I’ve often joked with people who order soy instead of cow milk that they’re contributing to the decline of wildlife habitat. Believe it or not, I actually know a few vegans, and I even get along with them. But when they order soy, I’ll ask them, “Why do you hate wildlife?”
The reason I ask this is that most wildlife species don’t like soy fields, so every acre planted in soy is one fewer acre for wildlife habitat.
But over the weekend, I read a story that took that a few steps further. Steve Sorenson, writing for the Olean (New York) Times Herald, pointed out that the effects of raising vegetative food sources actually has a direct impact on animals, and that it’s a whole lot bigger than raising animals for meat. And he backs it up with science. He quotes Mike Archer, a University of New South Wales professor, as saying research has proven that growing non-meat, vegetarian food creates a great deal more cruelty to animals than does farming red meat.

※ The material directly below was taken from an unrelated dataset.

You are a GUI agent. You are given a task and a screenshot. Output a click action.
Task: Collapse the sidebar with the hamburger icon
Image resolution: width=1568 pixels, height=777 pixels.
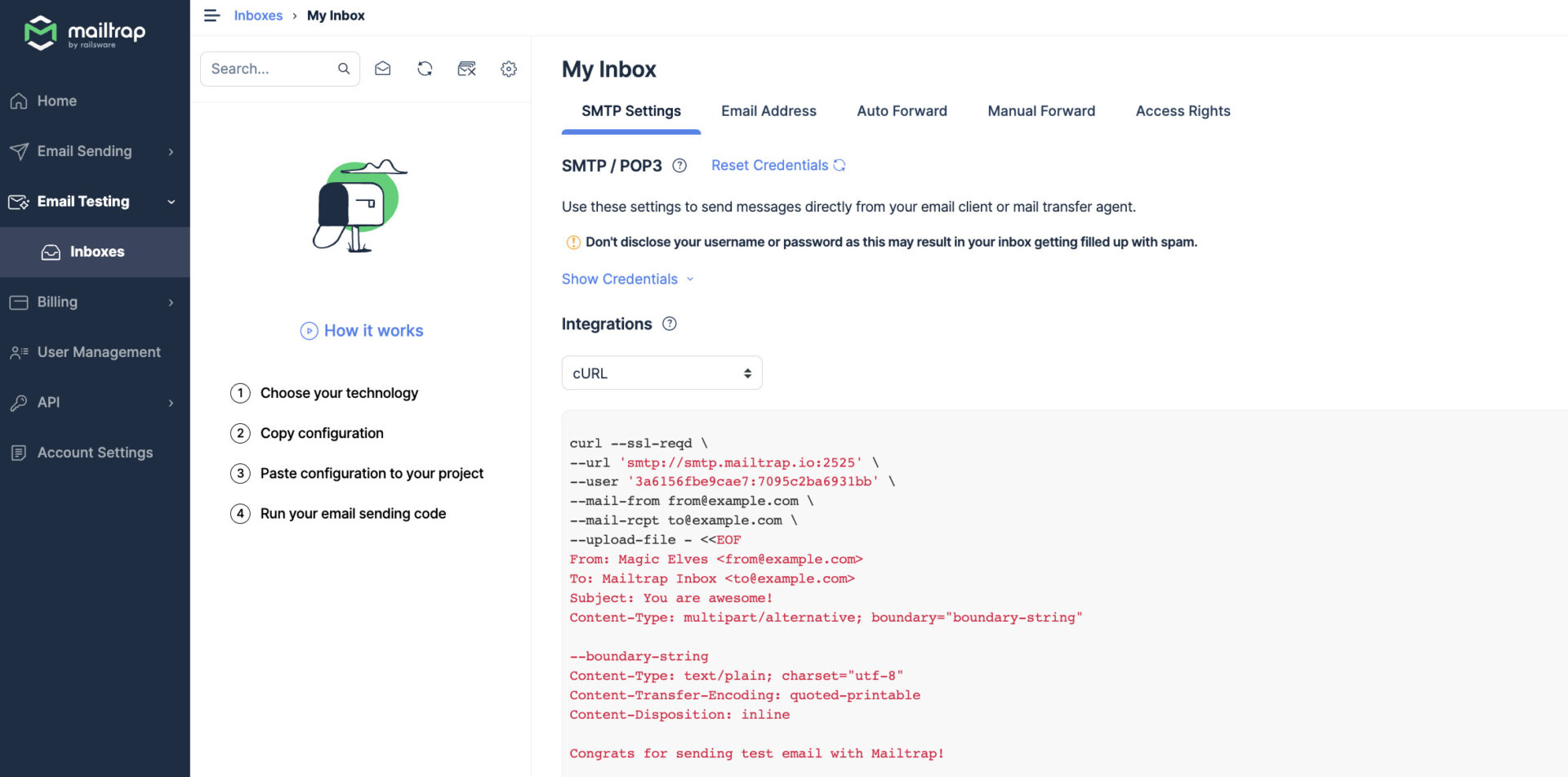coord(212,15)
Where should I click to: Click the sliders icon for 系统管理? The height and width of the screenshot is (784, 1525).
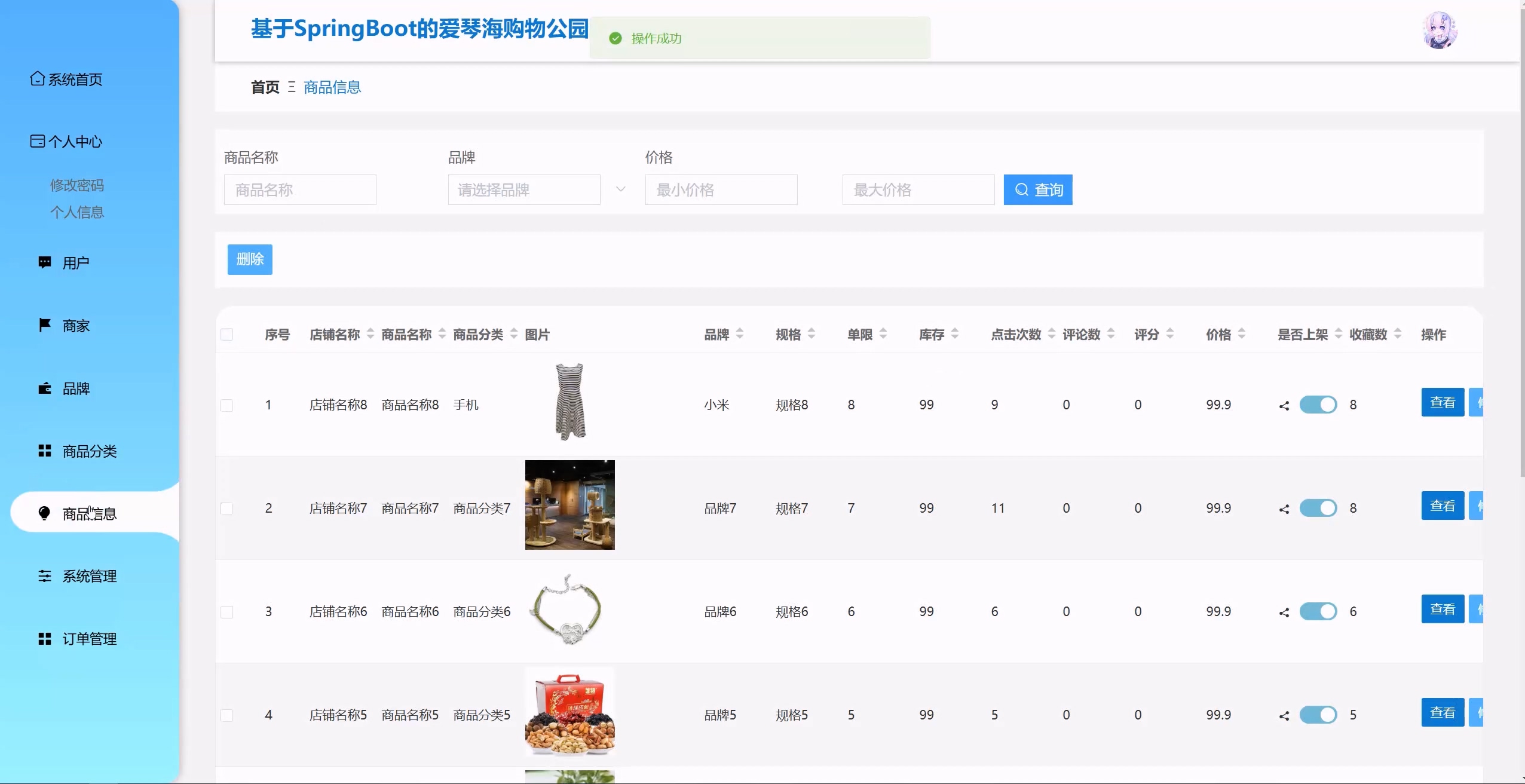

He goes on to say it kills at least 25 times more sentient animals per kilogram of usable protein.
How can this be? Well, consider how we farm plants. We don’t carefully step through the field, planting individual seeds, making sure all the mice, ground-nesting birds, baby deer, and other animals are out of the way. Nope, we roll through with tractors, hoping everything that can move will get out of the way.
But Archer didn’t stop there. He noted that harvesting animals through hunting brings down the total animal death toll even more, because hunters kill only one animal at a time, and that animal’s meat replaces the need for food harvested in other ways.
So let’s hear it for hunters. It turns out we kill fewer animals than vegetarians do.